The Lakers were able to finally pick up a win in their last game, providing a nice Christmas gift to their fans by beating their Staples Center co-tenants. After the game Luke Walton expressed happiness at the win, but also warned his players against feeling too good about a game which saw them nearly surrender another lead while going through another stretch of uninspiring play in the 3rd quarter. Walton’s message was one of support and of teaching, a message that might have gotten lost on his guys if he hadn’t built up the positive capital earlier during the year.
After doling out those sobering messages, though, Walton also reminded the press corps that his team does have what it takes — when they’re dialed in and focused. He cited the big leads against good teams and how accomplishing those things are not easy. He used this message as a reminder and to attempt to coax his players into doing the right thing more often, to bring the correct level of focus for more minutes. This is teaching. This is coaching. Walton too has a learning curve, but I’m happy to see him trying to hit the right notes with a team he’s trying to sculpt into a winner over the long haul even though they are not yet there right now.
Tonight his team is back on the floor against a Jazz team which has given the Lakers fits lately. This Utah team has a top flight wing in Gordon Hayward, two impact big men in Rudy Gobert and Derrick Favors, and a solid (and sometimes dynamic) backcourt in George Hill and Rodney Hood. And though Hill will not play tonight, the rest of the aforementioned players should be available and that spells trouble for this Lakers’ team.
Favors gives Randle problems, Hood and Hayward always seem to raise their respective games against the Lakers, and Gobert is the type of disruptive defensive force which throws off the Lakers’ entire offensive attack. This means a lot of things will need to go the Lakers’ way for them to get a win against this specific team. There is a formula, though:
1. Slow down Hayward. Deng isn’t the defensive ace he once was and Hayward’s youth, athleticism, and complete floor game causes all sorts of problems. Still, though, if Deng can contest Hayward’s shot well, limit his penetration, and turn him into a passer to the perimeter rather than an interior passer to Gobert and Favors for easy finishes, he will be on the right track. Hayward may still win the matchup, but the goal is to make his life harder.
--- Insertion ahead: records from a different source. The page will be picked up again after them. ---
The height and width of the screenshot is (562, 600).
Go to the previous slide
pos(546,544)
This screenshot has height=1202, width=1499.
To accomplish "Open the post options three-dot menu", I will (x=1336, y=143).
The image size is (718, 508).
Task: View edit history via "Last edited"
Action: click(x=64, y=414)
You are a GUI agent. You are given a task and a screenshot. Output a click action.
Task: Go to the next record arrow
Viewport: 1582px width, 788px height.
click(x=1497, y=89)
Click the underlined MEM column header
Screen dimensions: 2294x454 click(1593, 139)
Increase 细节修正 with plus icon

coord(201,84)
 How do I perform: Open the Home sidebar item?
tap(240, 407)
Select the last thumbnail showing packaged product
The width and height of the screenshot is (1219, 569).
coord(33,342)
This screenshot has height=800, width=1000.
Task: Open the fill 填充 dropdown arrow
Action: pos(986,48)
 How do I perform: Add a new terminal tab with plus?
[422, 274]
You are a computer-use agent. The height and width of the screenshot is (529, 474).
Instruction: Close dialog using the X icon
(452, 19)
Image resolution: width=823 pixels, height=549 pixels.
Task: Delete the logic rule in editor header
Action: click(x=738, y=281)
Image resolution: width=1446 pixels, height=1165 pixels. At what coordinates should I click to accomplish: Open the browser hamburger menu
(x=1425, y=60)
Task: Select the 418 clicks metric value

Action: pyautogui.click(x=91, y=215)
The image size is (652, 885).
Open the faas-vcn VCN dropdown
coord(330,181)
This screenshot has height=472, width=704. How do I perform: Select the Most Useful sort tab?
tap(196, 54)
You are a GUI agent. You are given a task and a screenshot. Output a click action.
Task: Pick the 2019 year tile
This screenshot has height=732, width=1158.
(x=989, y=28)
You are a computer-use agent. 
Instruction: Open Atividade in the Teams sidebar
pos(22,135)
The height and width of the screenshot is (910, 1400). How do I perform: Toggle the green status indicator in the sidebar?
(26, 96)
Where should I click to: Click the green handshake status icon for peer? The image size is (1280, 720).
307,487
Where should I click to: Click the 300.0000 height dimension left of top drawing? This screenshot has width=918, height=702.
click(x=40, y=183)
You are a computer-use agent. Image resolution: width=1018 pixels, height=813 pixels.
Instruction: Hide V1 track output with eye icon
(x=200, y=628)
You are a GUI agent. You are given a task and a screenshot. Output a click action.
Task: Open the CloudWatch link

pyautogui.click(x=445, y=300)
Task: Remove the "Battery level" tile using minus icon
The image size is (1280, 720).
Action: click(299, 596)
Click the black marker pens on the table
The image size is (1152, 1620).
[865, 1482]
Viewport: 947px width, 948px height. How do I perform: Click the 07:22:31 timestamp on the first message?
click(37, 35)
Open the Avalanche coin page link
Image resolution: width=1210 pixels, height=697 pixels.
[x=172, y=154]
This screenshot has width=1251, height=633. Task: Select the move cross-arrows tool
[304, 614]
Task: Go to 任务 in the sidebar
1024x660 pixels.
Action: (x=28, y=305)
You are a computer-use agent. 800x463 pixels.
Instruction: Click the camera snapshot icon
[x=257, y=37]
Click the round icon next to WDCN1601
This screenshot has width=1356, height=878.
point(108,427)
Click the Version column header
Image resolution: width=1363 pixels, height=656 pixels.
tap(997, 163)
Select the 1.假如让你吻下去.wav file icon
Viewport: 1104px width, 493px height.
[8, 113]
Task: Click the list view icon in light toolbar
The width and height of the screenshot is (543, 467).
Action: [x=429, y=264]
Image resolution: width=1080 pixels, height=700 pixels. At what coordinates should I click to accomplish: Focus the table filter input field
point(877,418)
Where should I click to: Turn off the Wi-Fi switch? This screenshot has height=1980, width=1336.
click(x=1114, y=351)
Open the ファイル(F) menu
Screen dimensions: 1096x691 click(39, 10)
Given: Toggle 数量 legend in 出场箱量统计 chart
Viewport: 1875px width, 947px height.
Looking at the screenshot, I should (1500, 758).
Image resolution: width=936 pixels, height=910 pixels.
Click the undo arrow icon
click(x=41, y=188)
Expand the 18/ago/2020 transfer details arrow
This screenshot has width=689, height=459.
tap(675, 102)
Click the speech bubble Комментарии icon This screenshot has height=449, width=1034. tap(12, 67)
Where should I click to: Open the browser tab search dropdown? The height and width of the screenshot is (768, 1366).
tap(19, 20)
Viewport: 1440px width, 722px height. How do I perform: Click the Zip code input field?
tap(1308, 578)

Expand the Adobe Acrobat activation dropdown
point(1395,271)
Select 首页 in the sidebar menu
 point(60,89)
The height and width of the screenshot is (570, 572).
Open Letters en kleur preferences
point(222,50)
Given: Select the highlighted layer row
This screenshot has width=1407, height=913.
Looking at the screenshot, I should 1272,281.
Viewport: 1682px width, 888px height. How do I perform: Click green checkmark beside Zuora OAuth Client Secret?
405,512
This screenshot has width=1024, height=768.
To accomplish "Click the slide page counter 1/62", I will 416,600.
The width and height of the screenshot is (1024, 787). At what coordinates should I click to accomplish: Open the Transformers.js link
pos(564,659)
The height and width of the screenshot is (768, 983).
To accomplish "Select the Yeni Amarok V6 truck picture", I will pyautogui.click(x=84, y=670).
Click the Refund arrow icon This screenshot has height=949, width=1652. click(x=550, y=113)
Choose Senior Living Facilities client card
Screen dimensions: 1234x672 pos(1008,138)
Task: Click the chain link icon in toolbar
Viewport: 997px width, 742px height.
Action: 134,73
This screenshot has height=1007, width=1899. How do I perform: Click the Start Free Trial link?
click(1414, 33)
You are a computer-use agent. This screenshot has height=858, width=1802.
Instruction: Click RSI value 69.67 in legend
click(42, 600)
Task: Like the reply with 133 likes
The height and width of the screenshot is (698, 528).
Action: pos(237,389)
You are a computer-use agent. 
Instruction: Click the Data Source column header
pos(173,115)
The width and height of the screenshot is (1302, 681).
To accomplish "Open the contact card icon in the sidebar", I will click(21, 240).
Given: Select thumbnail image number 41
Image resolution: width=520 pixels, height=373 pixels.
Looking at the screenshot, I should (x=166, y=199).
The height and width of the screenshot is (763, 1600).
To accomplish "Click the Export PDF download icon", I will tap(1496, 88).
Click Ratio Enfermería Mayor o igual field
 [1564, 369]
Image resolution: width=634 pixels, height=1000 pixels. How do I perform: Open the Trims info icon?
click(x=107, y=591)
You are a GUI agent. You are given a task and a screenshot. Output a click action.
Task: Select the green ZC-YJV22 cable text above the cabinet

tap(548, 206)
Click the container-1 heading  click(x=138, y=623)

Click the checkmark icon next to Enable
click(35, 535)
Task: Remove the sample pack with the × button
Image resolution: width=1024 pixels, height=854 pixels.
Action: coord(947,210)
2. Get to Hood early to avoid a hot start. Hood has a knack of getting his shot going early and then riding that momentum the rest of the game anytime these teams play. Getting him off track early in the game will, hopefully, never let that rhythm establish and keep him from doing too much damage.
3. Get through picks better so Mozgov can keep a body on Gobert easier. Gobert has developed other parts of his game nicely, but he still does a lot of his damage in the P&R as a dive man and/or when hitting the offensive glass. If the Lakers’ guards and wings can get through screens better than they typically do, Mozgov’s hedges can be less pronounced and he can then body Gobert earlier to (hopefully) avoid the types of lobs and free lanes to the rim which allow Gobert to use his length and athleticism to get easy baskets.
The Jazz have other weapons — including the aforementioned Favors plus a nice bench of established and emerging role players — but slowing the above three players is the Lakers’ best chance of winning this game. If that comes along with good performances from Russell, Young, and any two of Randle, Lou, and Clarkson the Lakers will be right there in the game with a chance to win.
Like I said earlier, that’s a lot that has to go right. If the Lakers have the appropriate focus and effort level, though, they can do it.
Where you can watch: 7:30pm start time on Spectrum Sportsnet and NBA TV.